I think the safe and most reasonable approach is to recognize the tremendous variety in early iron tsuba, and that many groups or independent producers utilizing a wide range of methods were actively engaged in their production, and often participated with others with materials and ideas. This participation may well have come from groups involved in the production of armor or swords, but the actual physical or documented evidence of such an association is non-existent.

The late Muromachi and Momoyama periods are a brief but especially rewarding era in the study of Japanese sword mountings. This time of political and cultural transition gave birth to new developments in the arts. The katana and later its shorter companion sword the wakizashi were worn as a pair by men of resources, taste and influence who demanded high quality sword fittings in the latest styles. While golden splendor continued to capture many eyes, there was also appreciation of the more subdued wabi/sabi aesthetic very much influenced by tea culture. Objects that embodied these qualities were highly sought after. We will look briefly at the classic sukashi (openwork) tsuba styles of Kyoto and Owari and consider their possible mutual influences and eventual decline.

*Given exercise 1*:
Duplicate the passage on Japanese sword fittings in full, word for word.
The entries have no connection to the passage on Japanese sword fittings.

*Dataset records*:
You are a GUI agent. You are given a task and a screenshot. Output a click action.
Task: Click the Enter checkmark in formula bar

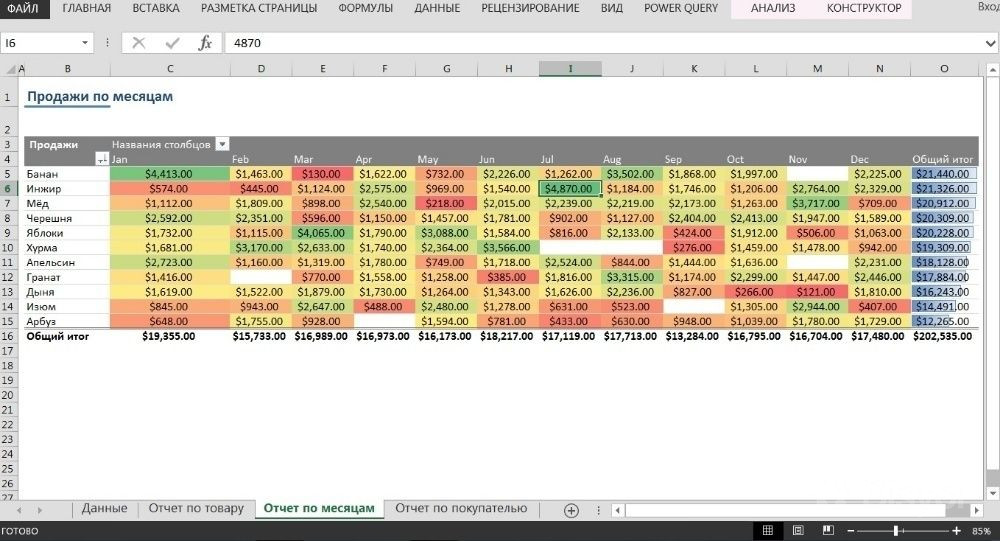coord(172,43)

* * *

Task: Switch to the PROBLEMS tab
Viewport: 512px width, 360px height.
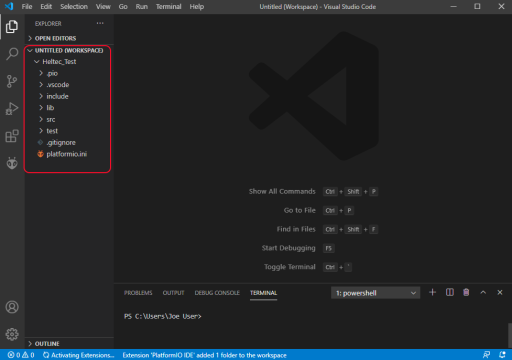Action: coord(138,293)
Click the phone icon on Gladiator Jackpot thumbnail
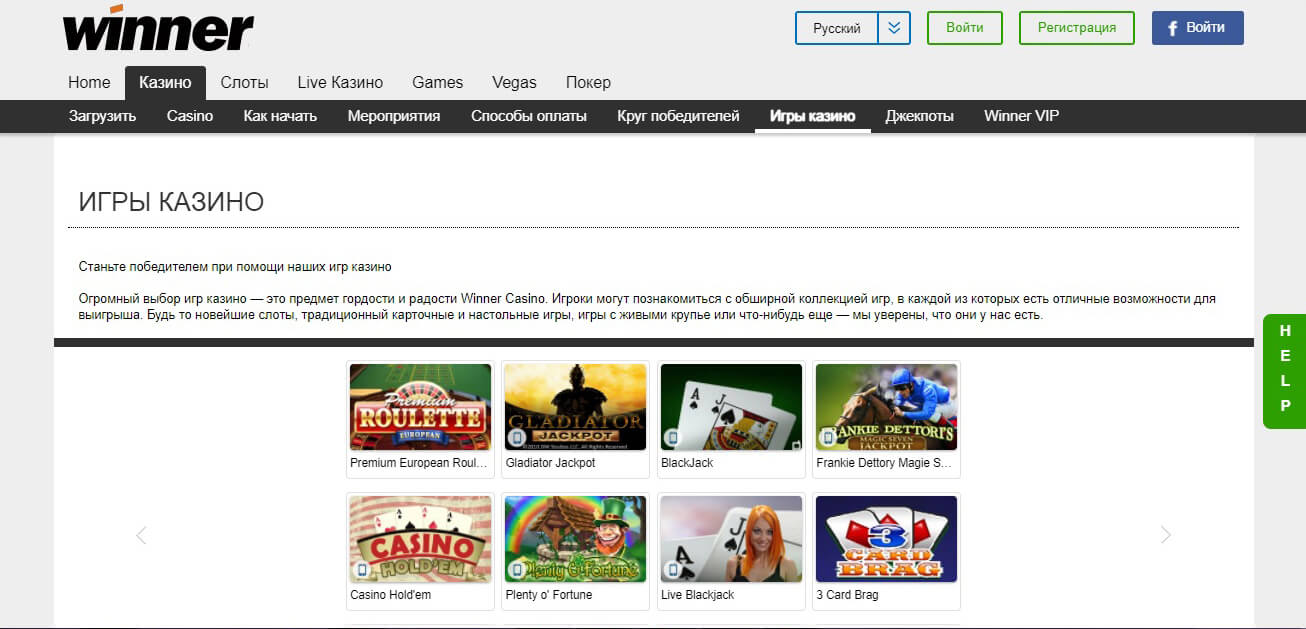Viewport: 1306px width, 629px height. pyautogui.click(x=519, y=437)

==

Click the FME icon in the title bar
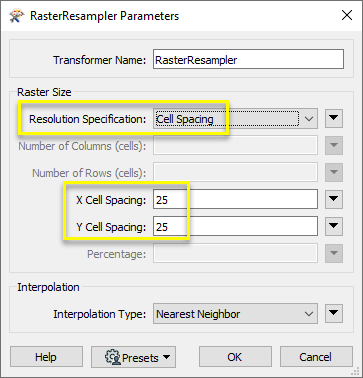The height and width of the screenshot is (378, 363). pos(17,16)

*Given exercise 2*:
In the entries, take the lines starting with the one with "Click the phone" and going on through the one with "Viewport: 1306px width, 629px", substitute "phone button" for "phone icon", and write out only those lines with nothing else changed. Leave the pictures out.

*Correct result 1*:
I think the safe and most reasonable approach is to recognize the tremendous variety in early iron tsuba, and that many groups or independent producers utilizing a wide range of methods were actively engaged in their production, and often participated with others with materials and ideas. This participation may well have come from groups involved in the production of armor or swords, but the actual physical or documented evidence of such an association is non-existent.

The late Muromachi and Momoyama periods are a brief but especially rewarding era in the study of Japanese sword mountings. This time of political and cultural transition gave birth to new developments in the arts. The katana and later its shorter companion sword the wakizashi were worn as a pair by men of resources, taste and influence who demanded high quality sword fittings in the latest styles. While golden splendor continued to capture many eyes, there was also appreciation of the more subdued wabi/sabi aesthetic very much influenced by tea culture. Objects that embodied these qualities were highly sought after. We will look briefly at the classic sukashi (openwork) tsuba styles of Kyoto and Owari and consider their possible mutual influences and eventual decline.

*Correct result 2*:
Click the phone button on Gladiator Jackpot thumbnail
Viewport: 1306px width, 629px height. pyautogui.click(x=519, y=437)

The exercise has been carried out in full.